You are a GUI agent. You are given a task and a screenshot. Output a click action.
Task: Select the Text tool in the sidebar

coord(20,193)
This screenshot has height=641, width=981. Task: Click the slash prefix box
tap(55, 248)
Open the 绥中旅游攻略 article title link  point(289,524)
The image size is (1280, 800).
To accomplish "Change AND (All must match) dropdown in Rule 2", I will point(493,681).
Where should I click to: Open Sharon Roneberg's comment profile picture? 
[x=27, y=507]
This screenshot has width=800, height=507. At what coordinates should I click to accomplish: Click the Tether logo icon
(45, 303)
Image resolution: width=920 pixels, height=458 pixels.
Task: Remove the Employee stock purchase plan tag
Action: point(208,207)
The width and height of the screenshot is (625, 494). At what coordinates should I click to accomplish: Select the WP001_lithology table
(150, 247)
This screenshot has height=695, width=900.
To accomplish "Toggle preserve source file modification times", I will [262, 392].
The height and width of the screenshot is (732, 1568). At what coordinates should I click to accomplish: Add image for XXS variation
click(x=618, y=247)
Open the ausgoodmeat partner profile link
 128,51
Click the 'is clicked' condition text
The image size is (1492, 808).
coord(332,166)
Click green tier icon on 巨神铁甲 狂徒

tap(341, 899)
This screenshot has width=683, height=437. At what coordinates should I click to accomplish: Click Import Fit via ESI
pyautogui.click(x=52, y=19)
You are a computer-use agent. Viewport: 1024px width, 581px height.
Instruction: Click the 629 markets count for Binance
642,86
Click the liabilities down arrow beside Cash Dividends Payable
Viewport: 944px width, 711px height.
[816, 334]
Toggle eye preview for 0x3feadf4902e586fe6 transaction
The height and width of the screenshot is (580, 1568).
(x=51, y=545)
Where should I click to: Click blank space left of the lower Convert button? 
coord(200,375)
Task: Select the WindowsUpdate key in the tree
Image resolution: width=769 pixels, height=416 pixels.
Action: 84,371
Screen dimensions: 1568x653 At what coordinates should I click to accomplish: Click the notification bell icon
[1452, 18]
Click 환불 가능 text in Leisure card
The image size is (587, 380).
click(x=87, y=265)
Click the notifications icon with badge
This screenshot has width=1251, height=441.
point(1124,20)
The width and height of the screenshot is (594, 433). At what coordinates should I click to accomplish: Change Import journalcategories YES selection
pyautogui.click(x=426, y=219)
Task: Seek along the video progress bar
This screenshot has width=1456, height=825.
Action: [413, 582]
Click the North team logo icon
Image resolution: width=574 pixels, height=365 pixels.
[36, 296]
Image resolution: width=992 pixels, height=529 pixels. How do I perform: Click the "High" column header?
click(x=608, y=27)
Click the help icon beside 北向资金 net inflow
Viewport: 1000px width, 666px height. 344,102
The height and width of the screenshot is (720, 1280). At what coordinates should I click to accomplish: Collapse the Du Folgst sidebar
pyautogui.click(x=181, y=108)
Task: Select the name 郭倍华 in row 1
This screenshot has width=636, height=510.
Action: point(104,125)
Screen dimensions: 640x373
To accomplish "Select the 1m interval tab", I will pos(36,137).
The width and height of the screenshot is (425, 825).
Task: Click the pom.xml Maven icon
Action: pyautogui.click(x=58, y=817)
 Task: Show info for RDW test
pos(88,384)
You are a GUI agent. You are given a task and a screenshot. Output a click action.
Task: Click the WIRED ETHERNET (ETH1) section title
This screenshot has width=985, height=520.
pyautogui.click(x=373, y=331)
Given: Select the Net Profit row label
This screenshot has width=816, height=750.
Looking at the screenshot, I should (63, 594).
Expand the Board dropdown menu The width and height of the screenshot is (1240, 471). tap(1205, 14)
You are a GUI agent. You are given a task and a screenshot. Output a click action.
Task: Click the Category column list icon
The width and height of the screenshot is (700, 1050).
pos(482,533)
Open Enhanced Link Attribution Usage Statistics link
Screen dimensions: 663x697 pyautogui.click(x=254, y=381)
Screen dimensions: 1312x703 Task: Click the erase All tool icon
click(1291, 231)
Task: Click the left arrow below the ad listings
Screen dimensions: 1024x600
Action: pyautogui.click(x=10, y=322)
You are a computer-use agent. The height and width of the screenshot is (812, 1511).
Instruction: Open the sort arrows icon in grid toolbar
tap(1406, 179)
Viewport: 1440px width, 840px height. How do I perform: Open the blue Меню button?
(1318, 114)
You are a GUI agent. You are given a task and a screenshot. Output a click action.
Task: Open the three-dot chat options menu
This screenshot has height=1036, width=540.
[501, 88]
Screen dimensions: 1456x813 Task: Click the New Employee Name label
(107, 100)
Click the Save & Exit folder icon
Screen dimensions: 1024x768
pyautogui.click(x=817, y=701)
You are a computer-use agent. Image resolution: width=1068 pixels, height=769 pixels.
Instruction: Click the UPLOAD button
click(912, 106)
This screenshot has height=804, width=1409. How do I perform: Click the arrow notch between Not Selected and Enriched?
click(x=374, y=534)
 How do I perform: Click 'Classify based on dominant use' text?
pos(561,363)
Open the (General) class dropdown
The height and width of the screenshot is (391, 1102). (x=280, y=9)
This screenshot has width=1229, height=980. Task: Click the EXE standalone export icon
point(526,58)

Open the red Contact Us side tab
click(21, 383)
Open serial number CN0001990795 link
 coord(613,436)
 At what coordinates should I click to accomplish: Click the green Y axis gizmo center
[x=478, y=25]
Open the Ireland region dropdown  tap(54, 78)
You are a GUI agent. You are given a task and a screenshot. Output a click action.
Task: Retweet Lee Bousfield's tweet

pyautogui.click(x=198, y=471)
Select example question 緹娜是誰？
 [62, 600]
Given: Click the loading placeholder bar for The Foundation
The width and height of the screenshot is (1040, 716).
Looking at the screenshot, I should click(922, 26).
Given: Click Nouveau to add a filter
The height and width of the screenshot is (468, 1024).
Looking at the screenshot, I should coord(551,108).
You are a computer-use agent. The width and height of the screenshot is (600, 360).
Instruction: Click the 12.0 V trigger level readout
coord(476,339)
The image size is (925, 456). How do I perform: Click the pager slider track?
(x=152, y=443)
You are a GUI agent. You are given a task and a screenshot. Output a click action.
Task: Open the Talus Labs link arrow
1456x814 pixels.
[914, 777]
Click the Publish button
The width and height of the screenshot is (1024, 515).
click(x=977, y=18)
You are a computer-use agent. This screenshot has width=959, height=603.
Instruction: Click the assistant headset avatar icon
^^^^^^^^^^^^^^^^
Your reply should be the material above, repeated word for word.

ANSWER AREA:
You are a GUI agent. You are given a task and a screenshot. Output a click action.
Task: Select the Text tool in the sidebar

coord(20,193)
This screenshot has height=641, width=981. Task: Click the slash prefix box
tap(55, 248)
Open the 绥中旅游攻略 article title link  point(289,524)
The image size is (1280, 800).
To accomplish "Change AND (All must match) dropdown in Rule 2", I will point(493,681).
Where should I click to: Open Sharon Roneberg's comment profile picture? 
[x=27, y=507]
This screenshot has width=800, height=507. At what coordinates should I click to accomplish: Click the Tether logo icon
(45, 303)
Image resolution: width=920 pixels, height=458 pixels.
Task: Remove the Employee stock purchase plan tag
Action: point(208,207)
The width and height of the screenshot is (625, 494). At what coordinates should I click to accomplish: Select the WP001_lithology table
(150, 247)
This screenshot has height=695, width=900.
To accomplish "Toggle preserve source file modification times", I will [262, 392].
The height and width of the screenshot is (732, 1568). At what coordinates should I click to accomplish: Add image for XXS variation
click(x=618, y=247)
Open the ausgoodmeat partner profile link
 128,51
Click the 'is clicked' condition text
The image size is (1492, 808).
coord(332,166)
Click green tier icon on 巨神铁甲 狂徒

tap(341, 899)
This screenshot has width=683, height=437. At what coordinates should I click to accomplish: Click Import Fit via ESI
pyautogui.click(x=52, y=19)
You are a computer-use agent. Viewport: 1024px width, 581px height.
Instruction: Click the 629 markets count for Binance
642,86
Click the liabilities down arrow beside Cash Dividends Payable
Viewport: 944px width, 711px height.
[816, 334]
Toggle eye preview for 0x3feadf4902e586fe6 transaction
The height and width of the screenshot is (580, 1568).
(x=51, y=545)
Where should I click to: Click blank space left of the lower Convert button? 
coord(200,375)
Task: Select the WindowsUpdate key in the tree
Image resolution: width=769 pixels, height=416 pixels.
Action: 84,371
Screen dimensions: 1568x653 At what coordinates should I click to accomplish: Click the notification bell icon
[1452, 18]
Click 환불 가능 text in Leisure card
The image size is (587, 380).
click(x=87, y=265)
Click the notifications icon with badge
This screenshot has width=1251, height=441.
point(1124,20)
The width and height of the screenshot is (594, 433). At what coordinates should I click to accomplish: Change Import journalcategories YES selection
pyautogui.click(x=426, y=219)
Task: Seek along the video progress bar
This screenshot has width=1456, height=825.
Action: [413, 582]
Click the North team logo icon
Image resolution: width=574 pixels, height=365 pixels.
[36, 296]
Image resolution: width=992 pixels, height=529 pixels. How do I perform: Click the "High" column header?
click(x=608, y=27)
Click the help icon beside 北向资金 net inflow
Viewport: 1000px width, 666px height. 344,102
The height and width of the screenshot is (720, 1280). At what coordinates should I click to accomplish: Collapse the Du Folgst sidebar
pyautogui.click(x=181, y=108)
Task: Select the name 郭倍华 in row 1
This screenshot has width=636, height=510.
Action: point(104,125)
Screen dimensions: 640x373
To accomplish "Select the 1m interval tab", I will pos(36,137).
The width and height of the screenshot is (425, 825).
Task: Click the pom.xml Maven icon
Action: pyautogui.click(x=58, y=817)
 Task: Show info for RDW test
pos(88,384)
You are a GUI agent. You are given a task and a screenshot. Output a click action.
Task: Click the WIRED ETHERNET (ETH1) section title
This screenshot has width=985, height=520.
pyautogui.click(x=373, y=331)
Given: Select the Net Profit row label
This screenshot has width=816, height=750.
Looking at the screenshot, I should (63, 594).
Expand the Board dropdown menu The width and height of the screenshot is (1240, 471). tap(1205, 14)
You are a GUI agent. You are given a task and a screenshot. Output a click action.
Task: Click the Category column list icon
The width and height of the screenshot is (700, 1050).
pos(482,533)
Open Enhanced Link Attribution Usage Statistics link
Screen dimensions: 663x697 pyautogui.click(x=254, y=381)
Screen dimensions: 1312x703 Task: Click the erase All tool icon
click(1291, 231)
Task: Click the left arrow below the ad listings
Screen dimensions: 1024x600
Action: pyautogui.click(x=10, y=322)
You are a computer-use agent. The height and width of the screenshot is (812, 1511).
Instruction: Open the sort arrows icon in grid toolbar
tap(1406, 179)
Viewport: 1440px width, 840px height. How do I perform: Open the blue Меню button?
(1318, 114)
You are a GUI agent. You are given a task and a screenshot. Output a click action.
Task: Open the three-dot chat options menu
This screenshot has height=1036, width=540.
[501, 88]
Screen dimensions: 1456x813 Task: Click the New Employee Name label
(107, 100)
Click the Save & Exit folder icon
Screen dimensions: 1024x768
pyautogui.click(x=817, y=701)
You are a computer-use agent. Image resolution: width=1068 pixels, height=769 pixels.
Instruction: Click the UPLOAD button
click(912, 106)
This screenshot has height=804, width=1409. How do I perform: Click the arrow notch between Not Selected and Enriched?
click(x=374, y=534)
 How do I perform: Click 'Classify based on dominant use' text?
pos(561,363)
Open the (General) class dropdown
The height and width of the screenshot is (391, 1102). (x=280, y=9)
This screenshot has width=1229, height=980. Task: Click the EXE standalone export icon
point(526,58)

Open the red Contact Us side tab
click(21, 383)
Open serial number CN0001990795 link
 coord(613,436)
 At what coordinates should I click to accomplish: Click the green Y axis gizmo center
[x=478, y=25]
Open the Ireland region dropdown  tap(54, 78)
You are a GUI agent. You are given a task and a screenshot. Output a click action.
Task: Retweet Lee Bousfield's tweet

pyautogui.click(x=198, y=471)
Select example question 緹娜是誰？
 [62, 600]
Given: Click the loading placeholder bar for The Foundation
The width and height of the screenshot is (1040, 716).
Looking at the screenshot, I should click(922, 26).
Given: Click Nouveau to add a filter
The height and width of the screenshot is (468, 1024).
Looking at the screenshot, I should coord(551,108).
You are a computer-use agent. The width and height of the screenshot is (600, 360).
Instruction: Click the 12.0 V trigger level readout
coord(476,339)
The image size is (925, 456). How do I perform: Click the pager slider track?
(x=152, y=443)
You are a GUI agent. You are given a task and a screenshot. Output a click action.
Task: Open the Talus Labs link arrow
1456x814 pixels.
[914, 777]
Click the Publish button
The width and height of the screenshot is (1024, 515).
click(x=977, y=18)
You are a computer-use agent. This screenshot has width=959, height=603.
Instruction: Click the assistant headset avatar icon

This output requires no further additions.